Stated task A: In the PostgreSQL mailing-list excerpt, which tools does the reply name for dumping one database and loading it into another?
Stated task B: Extend the PostgreSQL mailing-list excerpt from its final sentence onward.

Text extract:
>>>>

On Tue, Dec 28, 2010 at 7:56 AM, Ozz Nixon <ozznixon@gmail.com> wrote:

Is it possible (and how) to implement a data path on another partition (linux) for an existing system? And then if I do not gain anything, merging it to the production /data path?

Scenario of what I want to achieve (/mnt/data is already running)

       /mnt/data       resides on an NFS share
                               Contains over 2 Billion web sites crawled (yeah another search-engine site)

want to add:

       /opt/data               resides on internal drive
                               Will contain keyword hash system

Then if I find this does not improve anything - or runs tight (running on IBM Blade center with 76gb internals - so I may be limited), that I can simple shutdown postgres, scp /opt/data/folder/ to the NFS - bring up postgres - fix any conf file, and everything is on the multi-terabyte array?

You can't just merge two pgsql databases into one directory. You have
to pick one to run and dump the other and load it into the other db
with pg_dump / psql / pg_restore. If you completely replace the db
instance in /opt/data/folder with the other one that will work, but
erase the original db that was there.

Checking the pulse of all you speed freaks that just hit the floor because this is on NFS not iSCSI -- don't worry, when this site goes live it will be iSCSI. We have been in private development for 3 years... and the NFS still out runs the Internet connections.

It's more an issue of reliability in case of crashes and power losses
than anything else. most iSCSI implementations will honor fsync
properly, but many nfs mounts will lose data / corrupt your data store
if one or the other machine crashes in the wrong way.

<<<<

Data segment:
>>>>

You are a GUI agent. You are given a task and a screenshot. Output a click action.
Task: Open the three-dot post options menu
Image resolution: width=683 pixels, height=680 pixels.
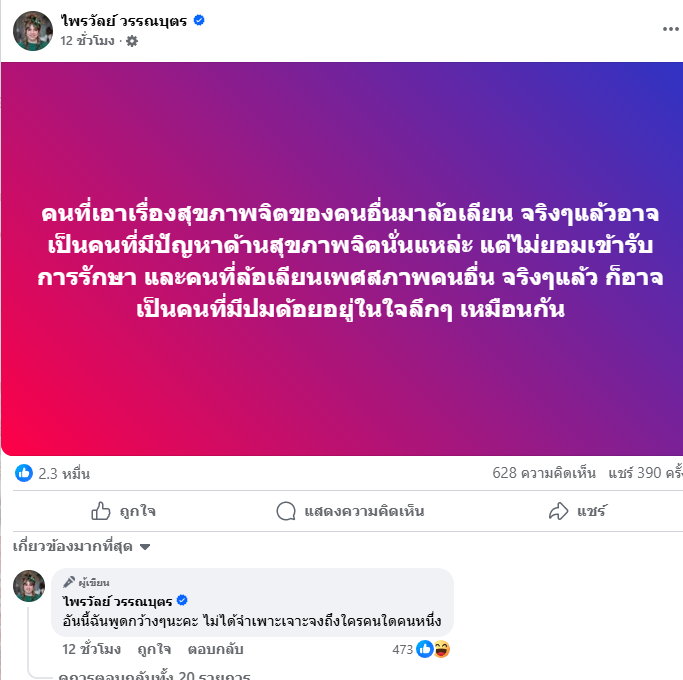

<<<<

Expected answer A: pg_dump, psql, and pg_restore.

Expected answer B:
#8Jasen Betts
jasen@xnet.co.nz
In reply to: Viktor Bojović (#1)
Re: DATA Location

On 2010-12-28, Ozz Nixon <ozznixon@gmail.com> wrote:

Is it possible (and how) to implement a data path on another partition (linux) for an existing system? And then if I do not gain anything, merging it to the production /data path?

tablespaces

Scenario of what I want to achieve (/mnt/data is already running)

/mnt/data resides on an NFS share
Contains over 2 Billion web sites crawled (yeah another search-engine site)

using postgres on nfs is not recommended,

want to add:

/opt/data resides on internal drive
Will contain keyword hash system

local is good.

Then if I find this does not improve anything - or runs tight
(running on IBM Blade center with 76gb internals - so I may be
limited), that I can simple shutdown postgres, scp /opt/data/folder/
to the NFS - bring up postgres - fix any conf file, and everything is
on the multi-terabyte array?

or leave postgres running and just copy the table using "select * into"
or similar.

it's possibly better to use iSCSI instead of NFS, it's not like you can share the data
directory.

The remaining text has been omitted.